Stated exercise:
Please identify each line in the rows below that contains the word "screenshot", and copy those lines out in full.

Records provided:
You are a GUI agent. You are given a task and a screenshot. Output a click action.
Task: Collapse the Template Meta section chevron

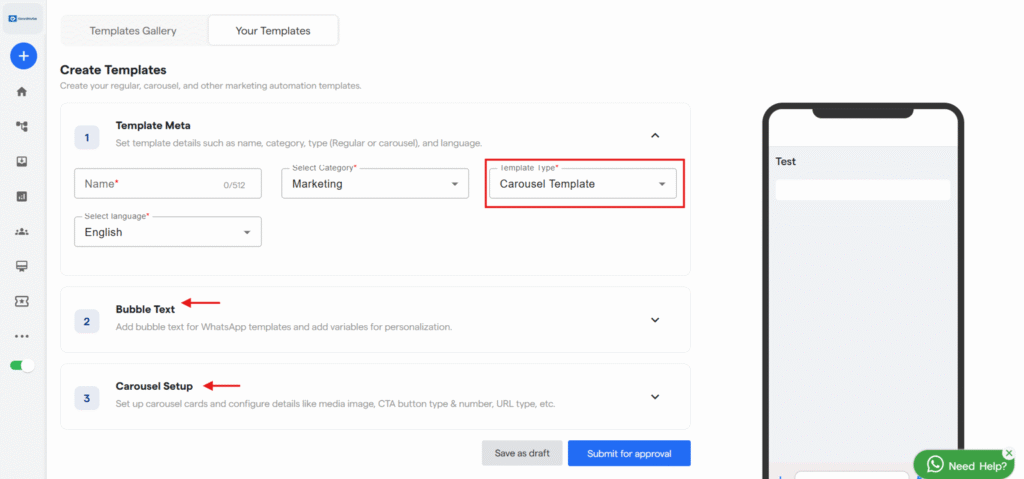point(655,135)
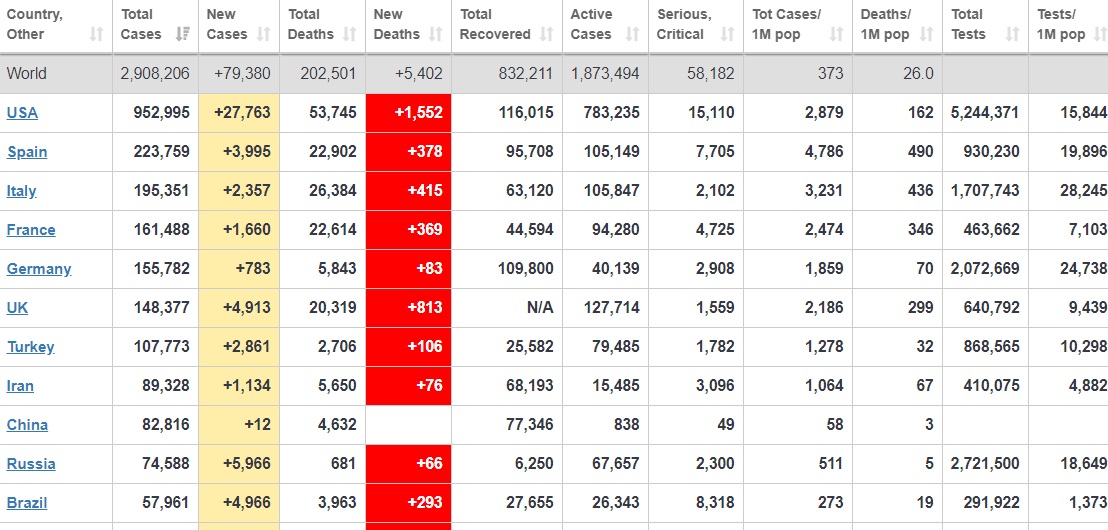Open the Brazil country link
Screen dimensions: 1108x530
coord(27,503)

--

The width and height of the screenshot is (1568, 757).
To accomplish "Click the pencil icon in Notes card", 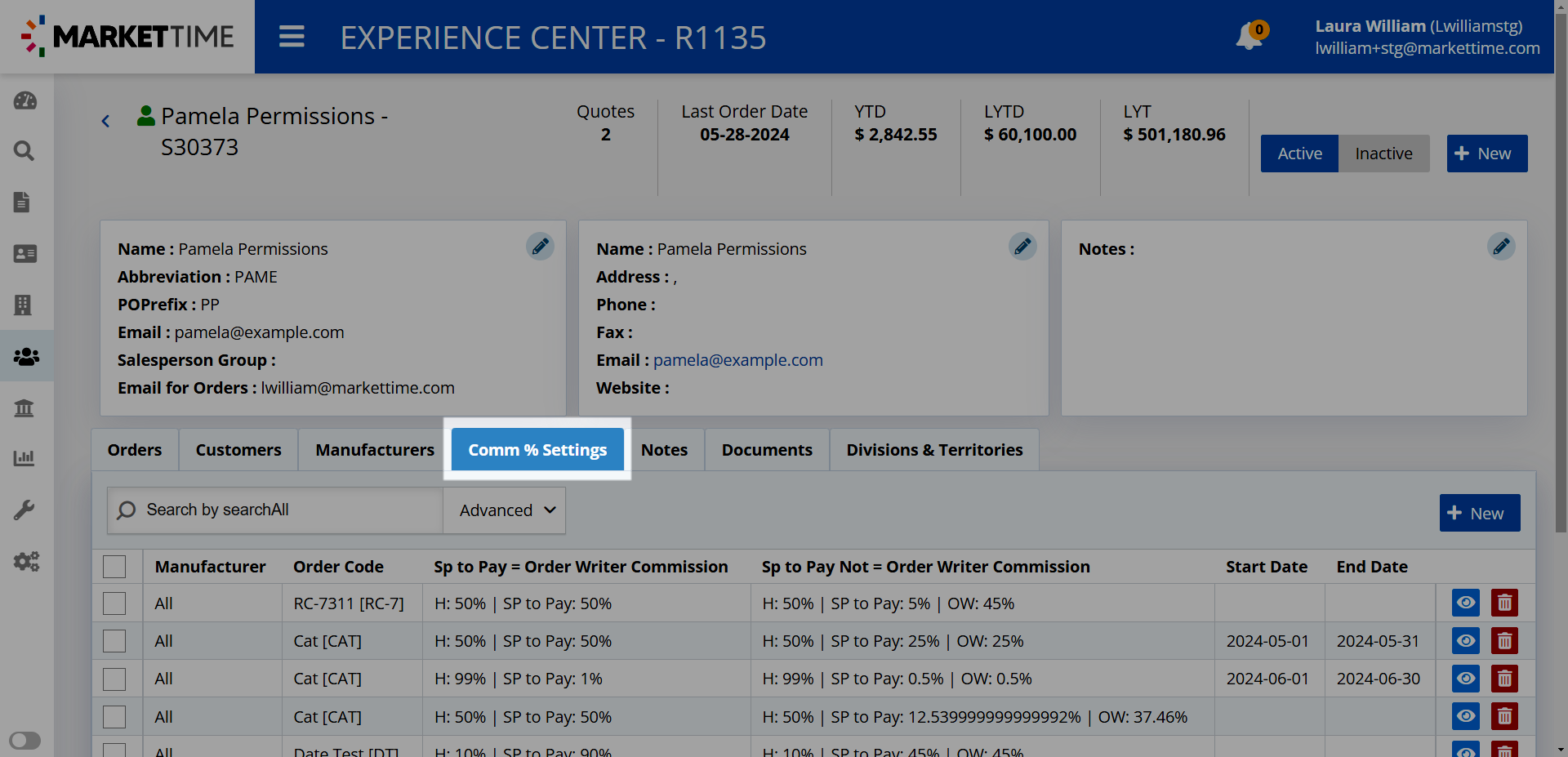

Exercise output:
You are a GUI agent. You are given a task and a screenshot. Output a click action.
The width and height of the screenshot is (1568, 757).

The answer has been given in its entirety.